## TASK TO COMPLETE:
This task calls for printing every entry exactly.

## SUPPLIED INFORMATION:
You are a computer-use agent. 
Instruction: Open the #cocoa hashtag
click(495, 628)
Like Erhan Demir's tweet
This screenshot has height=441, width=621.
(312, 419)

## ANSWER SPACE:
You are a computer-use agent. 
Instruction: Open the #cocoa hashtag
click(495, 628)
Like Erhan Demir's tweet
This screenshot has height=441, width=621.
(312, 419)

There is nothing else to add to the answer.